Here is my first interview with such an individual, let me introduce Lisa Forbes and her story:

  1. What was your first conviction, and what was the most influential factor in your life at that time?

I love this quote by Joyce Meyer:  “If you want to get over a problem, stop talking about it.  Your mind affects your mouth, and your mouth affects your mind.  It’s difficult to stop talking about a situation until you stop thinking about it.”

What is a matter of public record is a matter of public record.  But I don’t have to keep giving life to it by talking about it.  The world was created by words, and is maintained by words.

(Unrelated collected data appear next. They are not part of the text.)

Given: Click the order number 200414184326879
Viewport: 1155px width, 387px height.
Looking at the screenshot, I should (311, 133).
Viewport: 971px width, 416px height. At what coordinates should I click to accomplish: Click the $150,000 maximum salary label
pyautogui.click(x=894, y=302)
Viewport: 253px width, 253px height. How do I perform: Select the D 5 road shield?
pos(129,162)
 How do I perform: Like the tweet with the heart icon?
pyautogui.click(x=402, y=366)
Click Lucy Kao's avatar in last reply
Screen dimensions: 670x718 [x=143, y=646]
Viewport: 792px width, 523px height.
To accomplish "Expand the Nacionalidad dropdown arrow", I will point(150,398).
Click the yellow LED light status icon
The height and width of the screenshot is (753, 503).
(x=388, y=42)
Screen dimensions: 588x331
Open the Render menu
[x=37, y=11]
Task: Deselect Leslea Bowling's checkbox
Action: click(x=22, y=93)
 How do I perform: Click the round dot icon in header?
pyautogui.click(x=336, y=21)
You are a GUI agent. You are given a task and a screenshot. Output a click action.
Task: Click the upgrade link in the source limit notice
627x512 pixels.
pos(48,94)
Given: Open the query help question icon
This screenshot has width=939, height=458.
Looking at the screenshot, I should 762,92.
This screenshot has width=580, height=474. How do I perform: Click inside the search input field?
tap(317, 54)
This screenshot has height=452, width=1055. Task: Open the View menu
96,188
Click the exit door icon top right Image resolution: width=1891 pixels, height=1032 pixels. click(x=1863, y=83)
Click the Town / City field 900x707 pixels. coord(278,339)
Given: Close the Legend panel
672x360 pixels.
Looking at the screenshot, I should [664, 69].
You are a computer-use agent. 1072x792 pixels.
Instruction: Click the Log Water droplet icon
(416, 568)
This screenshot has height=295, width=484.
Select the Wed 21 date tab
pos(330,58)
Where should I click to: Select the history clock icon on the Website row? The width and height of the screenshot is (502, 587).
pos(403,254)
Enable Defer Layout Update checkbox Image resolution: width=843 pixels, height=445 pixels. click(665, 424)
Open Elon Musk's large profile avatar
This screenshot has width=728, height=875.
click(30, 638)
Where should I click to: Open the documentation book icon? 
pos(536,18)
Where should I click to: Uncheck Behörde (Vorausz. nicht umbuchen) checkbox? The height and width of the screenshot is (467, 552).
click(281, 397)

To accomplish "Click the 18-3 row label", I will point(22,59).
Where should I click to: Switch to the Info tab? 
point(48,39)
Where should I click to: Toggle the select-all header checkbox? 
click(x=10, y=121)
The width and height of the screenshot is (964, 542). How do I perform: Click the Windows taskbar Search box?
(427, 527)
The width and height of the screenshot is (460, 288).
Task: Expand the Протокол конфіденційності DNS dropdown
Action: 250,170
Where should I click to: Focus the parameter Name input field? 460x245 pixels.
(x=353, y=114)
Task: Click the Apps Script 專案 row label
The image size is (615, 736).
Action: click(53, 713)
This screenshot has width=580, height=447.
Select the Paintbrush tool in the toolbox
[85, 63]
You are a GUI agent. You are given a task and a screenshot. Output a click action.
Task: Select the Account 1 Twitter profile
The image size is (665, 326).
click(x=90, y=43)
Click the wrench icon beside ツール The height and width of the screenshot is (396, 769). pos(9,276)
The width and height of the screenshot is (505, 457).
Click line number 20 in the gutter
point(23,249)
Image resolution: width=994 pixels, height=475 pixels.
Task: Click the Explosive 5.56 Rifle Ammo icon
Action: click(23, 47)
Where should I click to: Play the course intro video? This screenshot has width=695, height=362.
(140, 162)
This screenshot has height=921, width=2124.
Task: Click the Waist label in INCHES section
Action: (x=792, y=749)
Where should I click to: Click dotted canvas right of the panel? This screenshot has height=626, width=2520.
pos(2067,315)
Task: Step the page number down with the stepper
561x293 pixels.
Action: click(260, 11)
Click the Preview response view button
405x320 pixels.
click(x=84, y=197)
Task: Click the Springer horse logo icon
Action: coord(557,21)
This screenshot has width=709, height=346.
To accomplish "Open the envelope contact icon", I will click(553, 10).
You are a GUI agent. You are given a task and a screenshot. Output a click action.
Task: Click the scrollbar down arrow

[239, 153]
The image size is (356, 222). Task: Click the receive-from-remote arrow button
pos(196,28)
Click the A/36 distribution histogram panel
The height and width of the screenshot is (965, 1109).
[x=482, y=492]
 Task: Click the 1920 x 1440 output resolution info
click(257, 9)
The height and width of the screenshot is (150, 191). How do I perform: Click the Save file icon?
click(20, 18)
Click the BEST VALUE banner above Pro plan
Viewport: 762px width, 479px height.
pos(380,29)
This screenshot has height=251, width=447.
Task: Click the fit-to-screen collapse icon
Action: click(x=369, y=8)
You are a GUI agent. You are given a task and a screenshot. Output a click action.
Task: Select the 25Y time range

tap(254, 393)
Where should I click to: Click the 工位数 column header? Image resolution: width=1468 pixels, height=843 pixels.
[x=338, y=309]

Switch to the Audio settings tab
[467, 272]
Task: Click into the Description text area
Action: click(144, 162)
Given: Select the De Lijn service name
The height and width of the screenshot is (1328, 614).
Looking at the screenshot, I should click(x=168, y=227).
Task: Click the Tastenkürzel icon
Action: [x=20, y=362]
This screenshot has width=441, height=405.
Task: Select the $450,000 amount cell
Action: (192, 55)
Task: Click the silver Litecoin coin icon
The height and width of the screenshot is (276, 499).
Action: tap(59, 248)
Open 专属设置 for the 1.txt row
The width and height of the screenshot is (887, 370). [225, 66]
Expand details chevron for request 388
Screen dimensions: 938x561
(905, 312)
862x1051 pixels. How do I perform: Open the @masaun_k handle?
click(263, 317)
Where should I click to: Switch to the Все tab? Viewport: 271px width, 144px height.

After 18 years, I have so re-defined myself that I have no interest in discussing the past.  I am, however, writing a memoir, and for two reasons.  The first is to put the past in perspective.  Secondly, I would love for all the details that it will include to give readers who have endured similar events the certainly that they are not alone, that other people can relate, and that they, too, can choose to not be permanently impacted by the past.

The most influential factor in my life at that time was having been traumatized sexually, religiously, and emotionally throughout my childhood and into adulthood.

 

  1. What was the catalyzing moment in your life that brought you to make positive changes and begin your current path?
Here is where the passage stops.